(Click-target data)
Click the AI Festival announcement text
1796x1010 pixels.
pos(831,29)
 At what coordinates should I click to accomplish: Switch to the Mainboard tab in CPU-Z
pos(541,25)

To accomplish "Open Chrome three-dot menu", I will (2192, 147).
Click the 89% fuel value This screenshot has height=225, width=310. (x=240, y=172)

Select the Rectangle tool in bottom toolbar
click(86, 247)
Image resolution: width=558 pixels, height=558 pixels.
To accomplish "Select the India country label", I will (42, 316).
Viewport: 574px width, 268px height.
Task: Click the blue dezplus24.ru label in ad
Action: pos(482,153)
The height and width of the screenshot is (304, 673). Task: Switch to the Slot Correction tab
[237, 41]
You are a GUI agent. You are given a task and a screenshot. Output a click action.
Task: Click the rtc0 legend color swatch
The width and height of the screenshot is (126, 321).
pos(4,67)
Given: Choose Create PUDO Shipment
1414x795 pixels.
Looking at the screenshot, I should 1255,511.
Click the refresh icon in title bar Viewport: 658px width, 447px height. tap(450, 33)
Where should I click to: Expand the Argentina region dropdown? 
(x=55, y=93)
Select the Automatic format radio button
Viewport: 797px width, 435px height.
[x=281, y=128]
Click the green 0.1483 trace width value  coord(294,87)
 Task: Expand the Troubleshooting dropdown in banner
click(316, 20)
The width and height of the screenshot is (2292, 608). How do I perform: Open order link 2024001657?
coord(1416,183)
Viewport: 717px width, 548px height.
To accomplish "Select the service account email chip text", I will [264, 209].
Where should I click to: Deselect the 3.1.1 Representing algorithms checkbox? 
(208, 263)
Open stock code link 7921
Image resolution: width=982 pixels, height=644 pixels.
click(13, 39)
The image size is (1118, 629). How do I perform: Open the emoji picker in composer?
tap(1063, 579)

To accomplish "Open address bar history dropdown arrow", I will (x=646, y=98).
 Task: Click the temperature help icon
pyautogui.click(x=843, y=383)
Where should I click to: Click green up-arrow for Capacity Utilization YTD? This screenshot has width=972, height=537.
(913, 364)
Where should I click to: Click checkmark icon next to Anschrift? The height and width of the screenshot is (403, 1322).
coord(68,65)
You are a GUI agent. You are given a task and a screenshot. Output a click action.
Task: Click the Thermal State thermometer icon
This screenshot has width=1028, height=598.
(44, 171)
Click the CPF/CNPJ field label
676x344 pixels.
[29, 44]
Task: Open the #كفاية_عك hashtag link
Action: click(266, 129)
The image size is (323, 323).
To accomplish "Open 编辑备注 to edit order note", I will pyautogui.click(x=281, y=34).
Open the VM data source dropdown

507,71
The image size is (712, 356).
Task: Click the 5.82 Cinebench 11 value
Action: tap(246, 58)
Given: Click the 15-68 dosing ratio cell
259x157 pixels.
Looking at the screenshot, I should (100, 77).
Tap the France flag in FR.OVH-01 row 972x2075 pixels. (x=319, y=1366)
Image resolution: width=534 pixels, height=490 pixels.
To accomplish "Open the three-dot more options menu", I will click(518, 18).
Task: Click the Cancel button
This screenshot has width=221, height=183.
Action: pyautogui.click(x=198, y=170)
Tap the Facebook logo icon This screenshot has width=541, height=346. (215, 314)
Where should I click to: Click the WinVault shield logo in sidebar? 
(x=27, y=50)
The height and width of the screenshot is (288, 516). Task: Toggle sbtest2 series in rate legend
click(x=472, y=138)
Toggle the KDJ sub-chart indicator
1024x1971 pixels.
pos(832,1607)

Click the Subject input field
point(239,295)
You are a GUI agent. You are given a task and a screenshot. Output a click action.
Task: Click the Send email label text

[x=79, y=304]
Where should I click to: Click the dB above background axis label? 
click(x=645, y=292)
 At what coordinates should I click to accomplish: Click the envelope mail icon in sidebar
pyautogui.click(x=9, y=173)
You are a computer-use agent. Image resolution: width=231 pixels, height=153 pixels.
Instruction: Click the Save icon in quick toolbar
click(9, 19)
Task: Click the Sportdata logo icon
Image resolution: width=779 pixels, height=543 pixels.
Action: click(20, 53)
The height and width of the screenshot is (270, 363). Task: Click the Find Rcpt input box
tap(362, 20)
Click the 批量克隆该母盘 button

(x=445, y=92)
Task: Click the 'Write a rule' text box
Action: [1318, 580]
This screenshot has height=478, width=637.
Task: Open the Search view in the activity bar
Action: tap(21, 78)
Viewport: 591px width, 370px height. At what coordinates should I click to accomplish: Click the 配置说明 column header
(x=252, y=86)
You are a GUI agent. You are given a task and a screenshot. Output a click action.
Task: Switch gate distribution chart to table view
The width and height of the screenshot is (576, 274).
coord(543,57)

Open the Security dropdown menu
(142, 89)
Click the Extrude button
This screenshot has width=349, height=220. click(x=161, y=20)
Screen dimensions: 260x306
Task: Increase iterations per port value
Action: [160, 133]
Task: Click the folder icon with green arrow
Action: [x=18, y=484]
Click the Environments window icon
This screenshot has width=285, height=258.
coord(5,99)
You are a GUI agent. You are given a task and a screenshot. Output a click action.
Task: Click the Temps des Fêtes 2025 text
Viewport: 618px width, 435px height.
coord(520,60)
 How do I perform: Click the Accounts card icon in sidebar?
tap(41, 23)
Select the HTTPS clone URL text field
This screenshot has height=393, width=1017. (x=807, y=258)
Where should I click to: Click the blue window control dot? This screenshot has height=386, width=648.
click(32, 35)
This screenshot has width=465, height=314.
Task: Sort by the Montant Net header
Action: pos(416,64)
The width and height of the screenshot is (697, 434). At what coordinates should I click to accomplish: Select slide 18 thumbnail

— Written request —
Swap "Where should I click to" for "Which point should I click to" everywhere it occurs in these lines, and reproduce all the lines with nothing else changed.

— Correct result —
Click the AI Festival announcement text
1796x1010 pixels.
pos(831,29)
 At what coordinates should I click to accomplish: Switch to the Mainboard tab in CPU-Z
pos(541,25)

To accomplish "Open Chrome three-dot menu", I will (2192, 147).
Click the 89% fuel value This screenshot has height=225, width=310. (x=240, y=172)

Select the Rectangle tool in bottom toolbar
click(86, 247)
Image resolution: width=558 pixels, height=558 pixels.
To accomplish "Select the India country label", I will (42, 316).
Viewport: 574px width, 268px height.
Task: Click the blue dezplus24.ru label in ad
Action: pos(482,153)
The height and width of the screenshot is (304, 673). Task: Switch to the Slot Correction tab
[237, 41]
You are a GUI agent. You are given a task and a screenshot. Output a click action.
Task: Click the rtc0 legend color swatch
The width and height of the screenshot is (126, 321).
pos(4,67)
Given: Choose Create PUDO Shipment
1414x795 pixels.
Looking at the screenshot, I should 1255,511.
Click the refresh icon in title bar Viewport: 658px width, 447px height. tap(450, 33)
Which point should I click to: Expand the Argentina region dropdown? 
(x=55, y=93)
Select the Automatic format radio button
Viewport: 797px width, 435px height.
[x=281, y=128]
Click the green 0.1483 trace width value  coord(294,87)
 Task: Expand the Troubleshooting dropdown in banner
click(316, 20)
The width and height of the screenshot is (2292, 608). How do I perform: Open order link 2024001657?
coord(1416,183)
Viewport: 717px width, 548px height.
To accomplish "Select the service account email chip text", I will [264, 209].
Which point should I click to: Deselect the 3.1.1 Representing algorithms checkbox? 
(208, 263)
Open stock code link 7921
Image resolution: width=982 pixels, height=644 pixels.
click(13, 39)
The image size is (1118, 629). How do I perform: Open the emoji picker in composer?
tap(1063, 579)

To accomplish "Open address bar history dropdown arrow", I will (x=646, y=98).
 Task: Click the temperature help icon
pyautogui.click(x=843, y=383)
Which point should I click to: Click green up-arrow for Capacity Utilization YTD? This screenshot has width=972, height=537.
(913, 364)
Which point should I click to: Click checkmark icon next to Anschrift? The height and width of the screenshot is (403, 1322).
coord(68,65)
You are a GUI agent. You are given a task and a screenshot. Output a click action.
Task: Click the Thermal State thermometer icon
This screenshot has width=1028, height=598.
(44, 171)
Click the CPF/CNPJ field label
676x344 pixels.
[29, 44]
Task: Open the #كفاية_عك hashtag link
Action: click(266, 129)
The image size is (323, 323).
To accomplish "Open 编辑备注 to edit order note", I will pyautogui.click(x=281, y=34).
Open the VM data source dropdown

507,71
The image size is (712, 356).
Task: Click the 5.82 Cinebench 11 value
Action: tap(246, 58)
Given: Click the 15-68 dosing ratio cell
259x157 pixels.
Looking at the screenshot, I should (100, 77).
Tap the France flag in FR.OVH-01 row 972x2075 pixels. (x=319, y=1366)
Image resolution: width=534 pixels, height=490 pixels.
To accomplish "Open the three-dot more options menu", I will click(518, 18).
Task: Click the Cancel button
This screenshot has width=221, height=183.
Action: pyautogui.click(x=198, y=170)
Tap the Facebook logo icon This screenshot has width=541, height=346. (215, 314)
Which point should I click to: Click the WinVault shield logo in sidebar? 
(x=27, y=50)
The height and width of the screenshot is (288, 516). Task: Toggle sbtest2 series in rate legend
click(x=472, y=138)
Toggle the KDJ sub-chart indicator
1024x1971 pixels.
pos(832,1607)

Click the Subject input field
point(239,295)
You are a GUI agent. You are given a task and a screenshot. Output a click action.
Task: Click the Send email label text

[x=79, y=304]
Which point should I click to: Click the dB above background axis label? 
click(x=645, y=292)
 At what coordinates should I click to accomplish: Click the envelope mail icon in sidebar
pyautogui.click(x=9, y=173)
You are a computer-use agent. Image resolution: width=231 pixels, height=153 pixels.
Instruction: Click the Save icon in quick toolbar
click(9, 19)
Task: Click the Sportdata logo icon
Image resolution: width=779 pixels, height=543 pixels.
Action: click(20, 53)
The height and width of the screenshot is (270, 363). Task: Click the Find Rcpt input box
tap(362, 20)
Click the 批量克隆该母盘 button

(x=445, y=92)
Task: Click the 'Write a rule' text box
Action: [1318, 580]
This screenshot has height=478, width=637.
Task: Open the Search view in the activity bar
Action: tap(21, 78)
Viewport: 591px width, 370px height. At what coordinates should I click to accomplish: Click the 配置说明 column header
(x=252, y=86)
You are a GUI agent. You are given a task and a screenshot. Output a click action.
Task: Switch gate distribution chart to table view
The width and height of the screenshot is (576, 274).
coord(543,57)

Open the Security dropdown menu
(142, 89)
Click the Extrude button
This screenshot has width=349, height=220. click(x=161, y=20)
Screen dimensions: 260x306
Task: Increase iterations per port value
Action: [160, 133]
Task: Click the folder icon with green arrow
Action: [x=18, y=484]
Click the Environments window icon
This screenshot has width=285, height=258.
coord(5,99)
You are a GUI agent. You are given a task and a screenshot. Output a click action.
Task: Click the Temps des Fêtes 2025 text
Viewport: 618px width, 435px height.
coord(520,60)
 How do I perform: Click the Accounts card icon in sidebar?
tap(41, 23)
Select the HTTPS clone URL text field
This screenshot has height=393, width=1017. (x=807, y=258)
Which point should I click to: Click the blue window control dot? This screenshot has height=386, width=648.
click(32, 35)
This screenshot has width=465, height=314.
Task: Sort by the Montant Net header
Action: pos(416,64)
The width and height of the screenshot is (697, 434). At what coordinates should I click to accomplish: Select slide 18 thumbnail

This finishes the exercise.